### Task brief
Every entry should be given again exactly, with nothing dropped.

### Entries provided
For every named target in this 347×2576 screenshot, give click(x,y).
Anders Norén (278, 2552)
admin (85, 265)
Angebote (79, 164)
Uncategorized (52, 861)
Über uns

### Exercise output
For every named target in this 347×2576 screenshot, give click(x,y).
Anders Norén (278, 2552)
admin (85, 265)
Angebote (79, 164)
Uncategorized (52, 861)
Über uns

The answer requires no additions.